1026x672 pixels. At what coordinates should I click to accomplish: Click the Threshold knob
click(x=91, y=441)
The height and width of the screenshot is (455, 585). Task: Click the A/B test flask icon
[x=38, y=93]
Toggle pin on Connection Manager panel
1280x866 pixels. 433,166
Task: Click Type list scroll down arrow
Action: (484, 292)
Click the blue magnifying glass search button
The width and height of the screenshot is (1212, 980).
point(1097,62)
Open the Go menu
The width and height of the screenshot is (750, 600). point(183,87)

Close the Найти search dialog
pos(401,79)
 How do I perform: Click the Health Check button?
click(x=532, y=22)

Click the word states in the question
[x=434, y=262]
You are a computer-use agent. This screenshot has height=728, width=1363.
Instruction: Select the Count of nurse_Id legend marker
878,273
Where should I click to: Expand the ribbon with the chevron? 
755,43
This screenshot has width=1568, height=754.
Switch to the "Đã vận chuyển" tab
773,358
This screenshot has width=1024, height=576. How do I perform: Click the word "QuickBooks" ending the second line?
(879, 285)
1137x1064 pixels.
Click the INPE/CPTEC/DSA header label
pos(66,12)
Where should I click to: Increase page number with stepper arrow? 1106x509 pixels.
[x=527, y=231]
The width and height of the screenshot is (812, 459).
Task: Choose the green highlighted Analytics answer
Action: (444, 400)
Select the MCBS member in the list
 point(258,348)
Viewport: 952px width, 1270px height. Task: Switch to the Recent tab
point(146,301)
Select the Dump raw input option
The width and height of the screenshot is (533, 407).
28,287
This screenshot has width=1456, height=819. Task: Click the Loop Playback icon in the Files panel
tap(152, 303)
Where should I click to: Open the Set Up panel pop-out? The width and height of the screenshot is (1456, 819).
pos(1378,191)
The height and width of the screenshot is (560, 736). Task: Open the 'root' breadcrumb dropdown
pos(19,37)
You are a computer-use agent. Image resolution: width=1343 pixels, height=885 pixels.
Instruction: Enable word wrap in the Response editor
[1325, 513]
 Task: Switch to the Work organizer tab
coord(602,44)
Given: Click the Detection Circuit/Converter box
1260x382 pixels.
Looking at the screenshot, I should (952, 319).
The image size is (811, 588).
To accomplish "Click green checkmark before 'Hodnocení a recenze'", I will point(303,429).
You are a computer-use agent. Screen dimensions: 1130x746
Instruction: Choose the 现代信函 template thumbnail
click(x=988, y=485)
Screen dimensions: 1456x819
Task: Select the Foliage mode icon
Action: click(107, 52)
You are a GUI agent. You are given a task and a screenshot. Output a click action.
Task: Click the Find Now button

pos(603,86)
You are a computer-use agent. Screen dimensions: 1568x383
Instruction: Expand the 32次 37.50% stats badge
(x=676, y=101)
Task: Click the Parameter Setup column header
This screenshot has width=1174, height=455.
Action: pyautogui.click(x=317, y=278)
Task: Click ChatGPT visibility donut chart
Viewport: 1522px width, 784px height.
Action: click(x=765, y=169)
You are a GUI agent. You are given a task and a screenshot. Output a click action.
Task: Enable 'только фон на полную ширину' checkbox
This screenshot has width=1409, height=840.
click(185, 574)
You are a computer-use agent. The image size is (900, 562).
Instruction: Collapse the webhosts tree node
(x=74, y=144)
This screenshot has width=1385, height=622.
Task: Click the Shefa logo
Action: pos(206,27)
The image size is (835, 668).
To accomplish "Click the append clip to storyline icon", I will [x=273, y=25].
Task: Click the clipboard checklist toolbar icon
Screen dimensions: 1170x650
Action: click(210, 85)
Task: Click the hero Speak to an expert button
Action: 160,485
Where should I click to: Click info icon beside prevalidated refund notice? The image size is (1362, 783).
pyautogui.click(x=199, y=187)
━━━━━━━━━━━━━━━━━━━━
**Work to be completed:** Please copy every one of the lines above, character for character.

**Solution below:**
1026x672 pixels. At what coordinates should I click to accomplish: Click the Threshold knob
click(x=91, y=441)
The height and width of the screenshot is (455, 585). Task: Click the A/B test flask icon
[x=38, y=93]
Toggle pin on Connection Manager panel
1280x866 pixels. 433,166
Task: Click Type list scroll down arrow
Action: (484, 292)
Click the blue magnifying glass search button
The width and height of the screenshot is (1212, 980).
point(1097,62)
Open the Go menu
The width and height of the screenshot is (750, 600). point(183,87)

Close the Найти search dialog
pos(401,79)
 How do I perform: Click the Health Check button?
click(x=532, y=22)

Click the word states in the question
[x=434, y=262]
You are a computer-use agent. This screenshot has height=728, width=1363.
Instruction: Select the Count of nurse_Id legend marker
878,273
Where should I click to: Expand the ribbon with the chevron? 
755,43
This screenshot has width=1568, height=754.
Switch to the "Đã vận chuyển" tab
773,358
This screenshot has width=1024, height=576. How do I perform: Click the word "QuickBooks" ending the second line?
(879, 285)
1137x1064 pixels.
Click the INPE/CPTEC/DSA header label
pos(66,12)
Where should I click to: Increase page number with stepper arrow? 1106x509 pixels.
[x=527, y=231]
The width and height of the screenshot is (812, 459).
Task: Choose the green highlighted Analytics answer
Action: (444, 400)
Select the MCBS member in the list
 point(258,348)
Viewport: 952px width, 1270px height. Task: Switch to the Recent tab
point(146,301)
Select the Dump raw input option
The width and height of the screenshot is (533, 407).
28,287
This screenshot has width=1456, height=819. Task: Click the Loop Playback icon in the Files panel
tap(152, 303)
Where should I click to: Open the Set Up panel pop-out? The width and height of the screenshot is (1456, 819).
pos(1378,191)
The height and width of the screenshot is (560, 736). Task: Open the 'root' breadcrumb dropdown
pos(19,37)
You are a computer-use agent. Image resolution: width=1343 pixels, height=885 pixels.
Instruction: Enable word wrap in the Response editor
[1325, 513]
 Task: Switch to the Work organizer tab
coord(602,44)
Given: Click the Detection Circuit/Converter box
1260x382 pixels.
Looking at the screenshot, I should (952, 319).
The image size is (811, 588).
To accomplish "Click green checkmark before 'Hodnocení a recenze'", I will point(303,429).
You are a computer-use agent. Screen dimensions: 1130x746
Instruction: Choose the 现代信函 template thumbnail
click(x=988, y=485)
Screen dimensions: 1456x819
Task: Select the Foliage mode icon
Action: click(107, 52)
You are a GUI agent. You are given a task and a screenshot. Output a click action.
Task: Click the Find Now button

pos(603,86)
You are a computer-use agent. Screen dimensions: 1568x383
Instruction: Expand the 32次 37.50% stats badge
(x=676, y=101)
Task: Click the Parameter Setup column header
This screenshot has width=1174, height=455.
Action: pyautogui.click(x=317, y=278)
Task: Click ChatGPT visibility donut chart
Viewport: 1522px width, 784px height.
Action: click(x=765, y=169)
You are a GUI agent. You are given a task and a screenshot. Output a click action.
Task: Enable 'только фон на полную ширину' checkbox
This screenshot has width=1409, height=840.
click(185, 574)
You are a computer-use agent. The image size is (900, 562).
Instruction: Collapse the webhosts tree node
(x=74, y=144)
This screenshot has width=1385, height=622.
Task: Click the Shefa logo
Action: pos(206,27)
The image size is (835, 668).
To accomplish "Click the append clip to storyline icon", I will [x=273, y=25].
Task: Click the clipboard checklist toolbar icon
Screen dimensions: 1170x650
Action: click(210, 85)
Task: Click the hero Speak to an expert button
Action: 160,485
Where should I click to: Click info icon beside prevalidated refund notice? The image size is (1362, 783).
pyautogui.click(x=199, y=187)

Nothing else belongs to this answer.